Getting Out the Vote … On the Internet
Unless you’ve been living under a rock or have been lost in the Amazon rainforest for the past two years, then you know this country is in the midst of a pretty intense election season.
With dismal voter turnout in the past (an estimated 57.5 percent of eligible voters in 2012), it seems that officials on both sides of the political aisle are anxious to get people to vote. While the candidates are aggressively targeting potential voters through the Internet, the Internet itself has come up with some tech-savvy, nonpartisan ways to get people to the polls.
Modeled similarly to TurboTax, TurboVote is dedicated to making voting easy. It’s an online app (currently available on desktop only) that tracks registration information for all 50 states, including vote-by-mail options. TurboVote then sends users the necessary forms with stamped envelopes. Users can also sign up for text and email reminders about deadlines and upcoming elections.

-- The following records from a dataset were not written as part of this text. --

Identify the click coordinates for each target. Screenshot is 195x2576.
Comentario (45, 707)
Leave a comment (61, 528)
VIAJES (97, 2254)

In an effort to reach even more people, TurboVote recently partnered with Snapchat for a “swipe to register” feature. Yes, that means you can post a snap and register to vote — if only everything were that easy. While TurboVote works with many organizations and institutions, it is unique in that it encrypts user connections to the website, ensuring that your sign-up information is not shared with third parties.
Tired of seeing politics in your Facebook feeds? Well, expect a lot more — in a good way. Facebook recently launched a nationwide voter registration drive to encourage users to register and spread the word to their Facebook friends. Users receive a notification asking them if they have registered. If they haven’t, then they are directed to the federal government website to complete the process. They can then share their status on their page, including a fun, voting-themed bug to get everyone in the patriotic spirit. With this drive, Facebook is tapping into the social side of politics without stirring up those angry posts your great aunt likes to comment on.
While you are sure to see candidate ads galore in between your favorite YouTube videos, the platform also has a host of educational videos to help citizens get ready for the election. A new YouTube channel, “How to Vote in Every State” does exactly as its name suggests: teach users what is needed from them in order to get a voting card from their hometown, featuring a video for each state. Created by John and Hank Green, two of YouTube’s oldest and most popular Creators (also known as the Vlogbrothers), each video is injected with a hint of the brothers’ beloved personalities, making the often-boring topic of voting both entertaining and informative.
Want to know how to register? Just Google it. The search engine now delivers an interactive widget within the results of those searching for information about voting. The widget is customized to your location, because Google already knows where you’re located. With one simple search, users can learn how, where and when to register.
Yahoo and Bing both have similar forms, but Bing went one step further and partnered with Rock the Vote to provide access to a registration form right in the results. Whichever search engine you use, you’re sure to find the information you seek with a simple click.
The Skimm is a daily e-newsletter with a hip, millennial voice, and an even hipper audience base. For the past several months it’s not only provided readers with information on candidates, election issues and primary results, but it’s also partnered with Rock the Vote to provide Skimm the Vote, a streamlined microsite that gets you registered and keeps you informed. It’s doing what many of the other sites are doing, but Skimm’s relatable language and targeted audience segment sets it apart.
HelloVote is a chatbot that is great for people on the go — or people who use their phone for everything. Just submit your phone number and it will guide you through the voter registration process in a series of texts. HelloVote will even fill out the forms for you. You can also access the bot through the Facebook Messenger app. By keeping mobile-focused, this chatbot truly taps into the mobile generation. (Note: HelloVote is also the only app/platform we’ve seen that avoids the use of red and blue. Purple is both eye-catching and exceptionally neutral.)
With state deadlines rapidly approaching, many Americans are running out of time to register. Regarding all of these digital helpers, only time will tell if any of the efforts have been successful … and only the election results will reveal how many of the newly-registered people show up on Election Day to let their voice be heard. One thing is for sure: between videos, search results, apps and platforms, if you aren’t registered to vote by November, it isn’t the Internet’s fault.